Jackie Wright

Personal information
- Full name: John Stewart Wright
- Date of birth: 1890
- Place of birth: Port Glasgow, Scotland
- Date of death: 1956 (aged 65–66)
- Place of death: Port Glasgow, Scotland
- Position: Centre half

Youth career
- 1908–1911: Port Glasgow Athletic Juniors

Senior career*
- Years: Team / Apps / (Gls)
- 1911–1924: Greenock Morton / 389 / (20)

International career
- 1913–1919: Scottish League XI / 4 / (0)
- 1917: Scottish League (wartime) / 1 / (0)
- 1918–1919: Scotland (wartime) / 3 / (1)

Managerial career
- 1927–1929: Greenock Morton
- 1934–1939: Greenock Morton

= John Stewart Wright =

Scottish footballer (1890–1956)

John Stewart Wright (1890 – 1956) was a Scottish footballer who played for Morton as a centre half, making over 400 appearances for the club between 1911 and 1925. He was also the club's manager in two spells, between 1927 and 1929, and 1934 and 1939.

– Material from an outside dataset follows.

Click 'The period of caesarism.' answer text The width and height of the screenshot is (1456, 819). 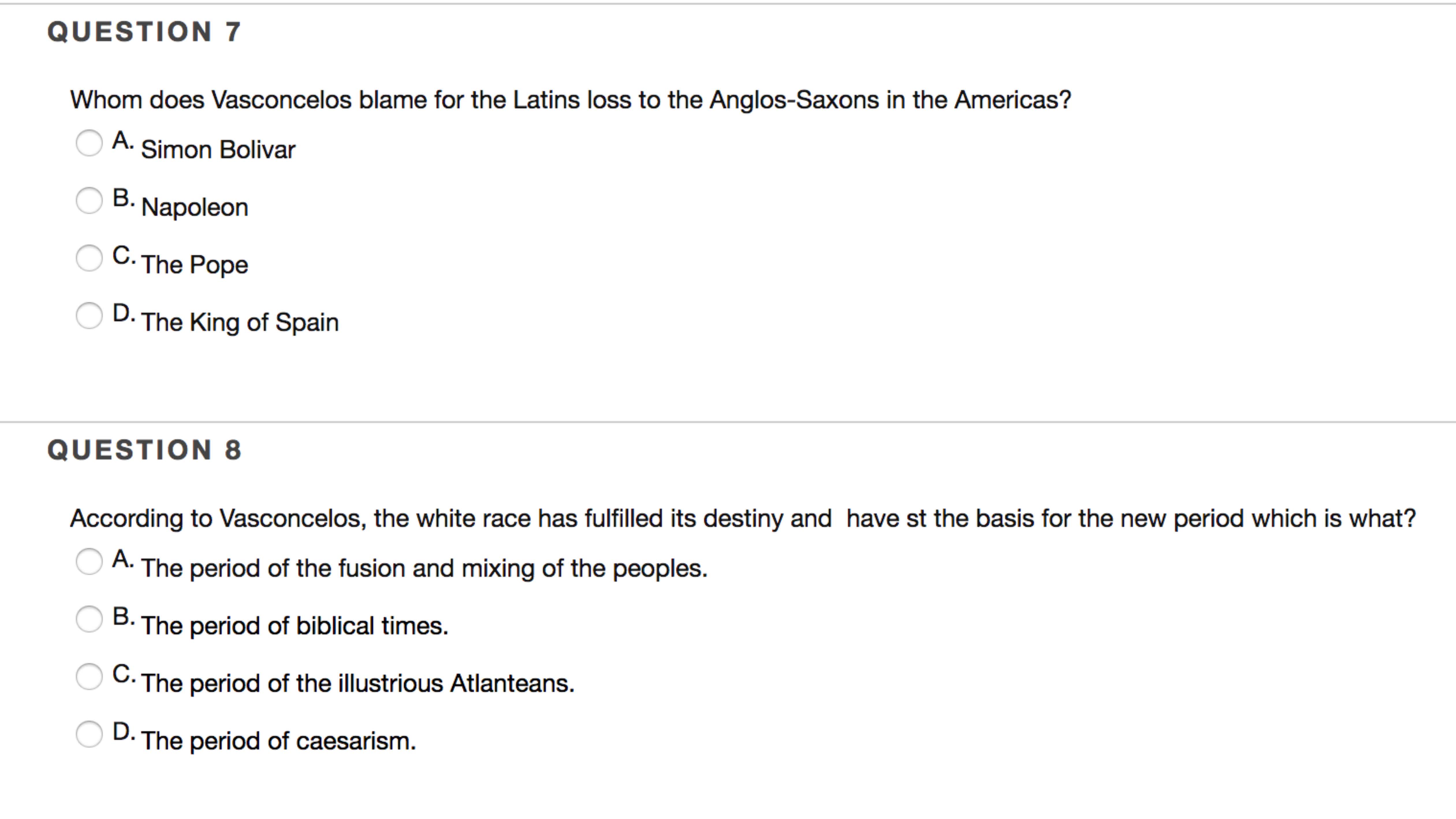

He initially played for hometown club Port Glasgow Athletic Juniors, and was selected twice for Scotland at that level in 1910 before moving up to the senior leagues with Morton. A large part of his career was interrupted by World War I (during which the club won the War Fund Shield in 1915 and were finalists in 1918. After the resumption of regular competitions he was in the team which claimed the Scottish Cup in 1922, the only major honour in Morton's history.

Wright was selected four times for the Scottish Football League XI and appeared in three wartime internationals, but never gained a full official cap for Scotland.